===== Provided records =====
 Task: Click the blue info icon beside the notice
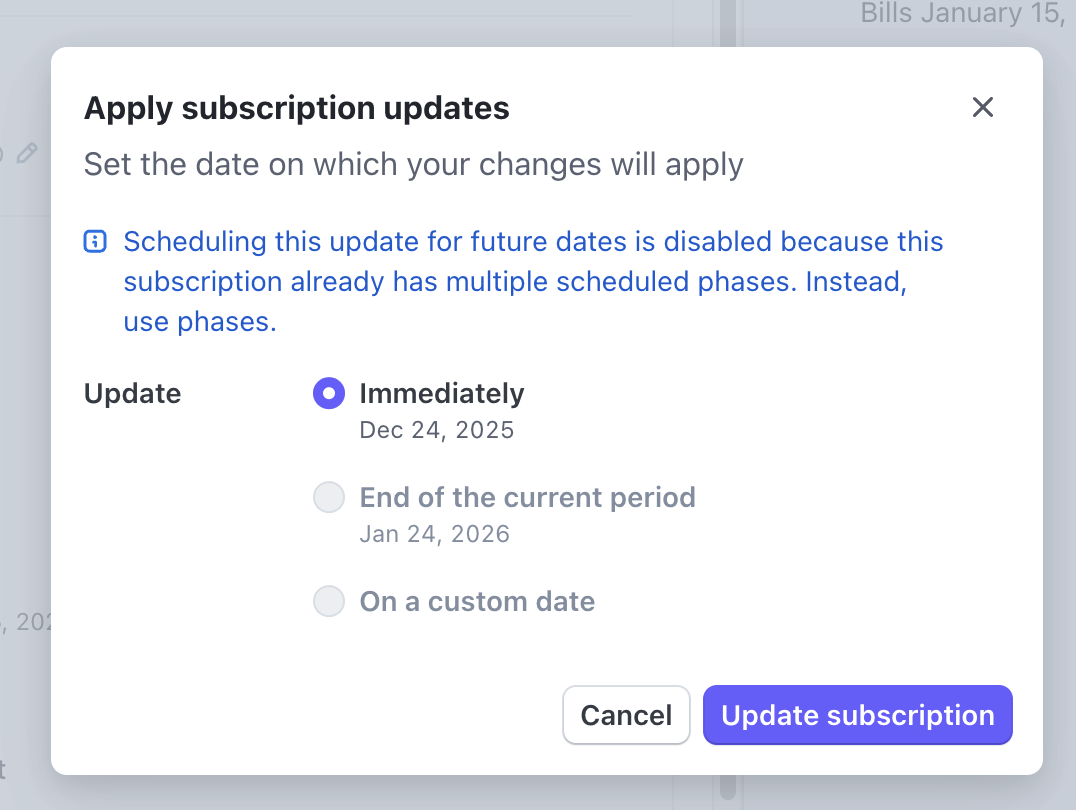click(95, 241)
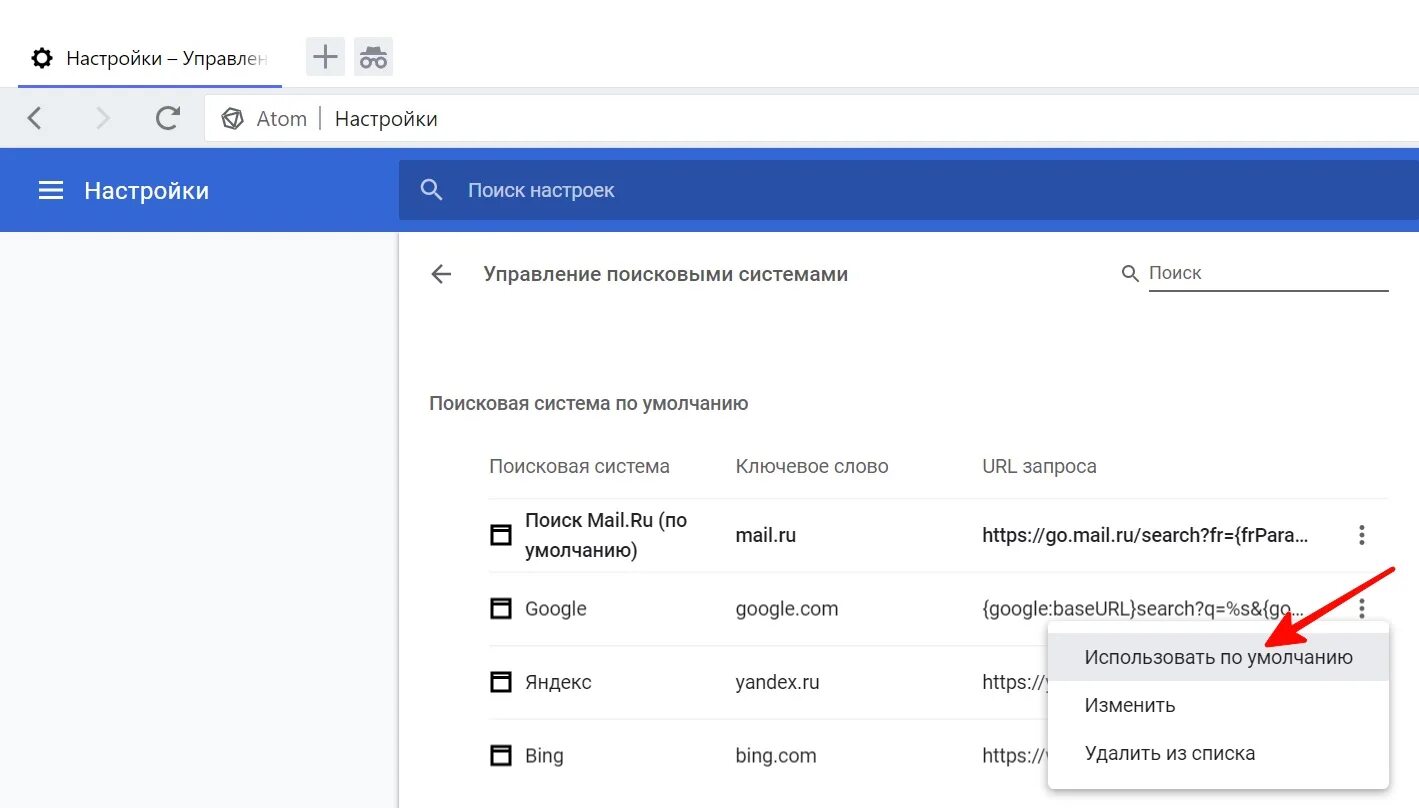Open a new tab with plus icon
Image resolution: width=1419 pixels, height=808 pixels.
pyautogui.click(x=325, y=57)
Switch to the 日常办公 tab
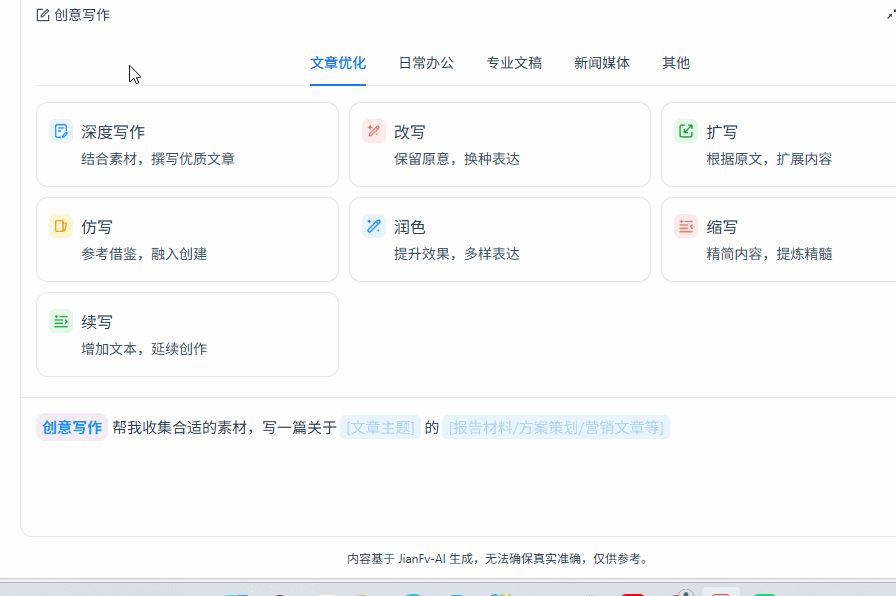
=====
Every entry above is to be transcribed exactly, with all pictures left out.

 Task: Click the blue info icon beside the notice
click(95, 241)
Open a new tab with plus icon
Image resolution: width=1419 pixels, height=808 pixels.
pyautogui.click(x=325, y=57)
Switch to the 日常办公 tab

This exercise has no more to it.